Le Living lab de l'I2ML s'oriente en 2015 sur la sécurité, en plus de la longévité. (Crédits : DR)
Basé à Nîmes, l'Institut des métiers de la longévité, versé dans l'aide aux entreprises de la Silver économie veut rentabiliser son "living Lab" en s'orientant également vers le créneau de la sécurité.

Entré en phase opérationnelle depuis février 2014, l'Institut méditerranéen des métiers de la longévité (I2ML) de Nîmes travaille au quotidien auprès des entreprises et structures versées dans la Silver économie par le biais d'un incubateur, de conseils d'experts, de formations et d'un Living Lab.

Ce dernier se présente sous la forme d'un appartement (80 m2) entièrement équipé et aménagé pour les seniors, dans lequel les entreprises peuvent venir tester en conditions réelles (et avec le concours de personnes bénévoles) des produits innovants amenés à être mis sur le marché de l'aide au maintien à domicile. Une nouvelle piste de valorisation de l'outil se met en place dès cette année 2015, sur la thématique de la sécurité.

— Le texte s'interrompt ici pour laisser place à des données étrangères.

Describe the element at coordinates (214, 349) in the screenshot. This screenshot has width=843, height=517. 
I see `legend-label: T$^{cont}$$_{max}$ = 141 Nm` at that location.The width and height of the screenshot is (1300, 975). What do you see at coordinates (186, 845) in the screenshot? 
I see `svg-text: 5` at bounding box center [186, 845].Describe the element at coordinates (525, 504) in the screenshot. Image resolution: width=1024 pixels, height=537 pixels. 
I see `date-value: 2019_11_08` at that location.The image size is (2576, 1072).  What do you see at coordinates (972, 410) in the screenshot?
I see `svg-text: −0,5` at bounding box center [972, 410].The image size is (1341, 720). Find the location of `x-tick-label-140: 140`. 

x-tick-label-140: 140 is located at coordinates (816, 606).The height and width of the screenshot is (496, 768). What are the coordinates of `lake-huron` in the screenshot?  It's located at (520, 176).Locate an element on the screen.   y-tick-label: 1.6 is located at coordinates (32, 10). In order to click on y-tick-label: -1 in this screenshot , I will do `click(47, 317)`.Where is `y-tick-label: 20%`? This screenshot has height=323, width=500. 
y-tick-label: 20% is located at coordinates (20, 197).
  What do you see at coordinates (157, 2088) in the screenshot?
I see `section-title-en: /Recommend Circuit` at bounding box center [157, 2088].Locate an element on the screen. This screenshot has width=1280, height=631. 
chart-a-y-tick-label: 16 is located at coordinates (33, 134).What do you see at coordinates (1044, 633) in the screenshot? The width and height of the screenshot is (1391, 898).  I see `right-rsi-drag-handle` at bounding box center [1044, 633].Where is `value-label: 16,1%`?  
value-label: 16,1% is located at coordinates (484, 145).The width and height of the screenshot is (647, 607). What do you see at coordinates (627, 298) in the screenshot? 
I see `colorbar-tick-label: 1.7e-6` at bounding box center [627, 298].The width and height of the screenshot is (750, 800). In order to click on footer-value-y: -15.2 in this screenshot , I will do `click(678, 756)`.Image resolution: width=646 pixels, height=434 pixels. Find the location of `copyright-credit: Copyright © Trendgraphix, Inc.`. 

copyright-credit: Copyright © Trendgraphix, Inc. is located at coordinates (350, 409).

"Le cœur de notre métier reste la longévité, explique le directeur de l'I2ML, Cyril Laurent. La thématique de sécurité est très présente à Nîmes : à l'Université, à l'École des mines, à l'Agglo. Le bureau de l'institut a trouvé pertinent de la mettre en place : c'était une idée dans l'air du temps, et l'outil peut être transdisciplinaire. Nous sommes en train mettre de nouer des partenariats, orientés sur la recherche appliquée. Le Living lab pourra ainsi être utilisé pour des tests grandeur nature avec des populations d'enfants, d'adolescents, d'adultes et de seniors, de manière à voir les différentes manières de réagir face à un signal : alarme, odeur suspecte, etc."

De nouvelles coopérations en vue

Dès le mois de mai, un nouveau pas sera franchi en la matière, puisque des partenariats entre l'Université de Nîmes (UNîmes) et l'École des mines d'Alès seront mis en place avec des universités grecques et turques pour travailler en commun sur l'étude des risques.

L'I2ML a été fondé à l'initiative de l'UNîmes et l'École des mines d'Alès, et financé à sa création par la Région et Nîmes Métropoles principalement, pour un montant de 1 M€. L'institut emploie actuellement 4 ETP et vise un autofinancement à 35 % d'ici cinq ans.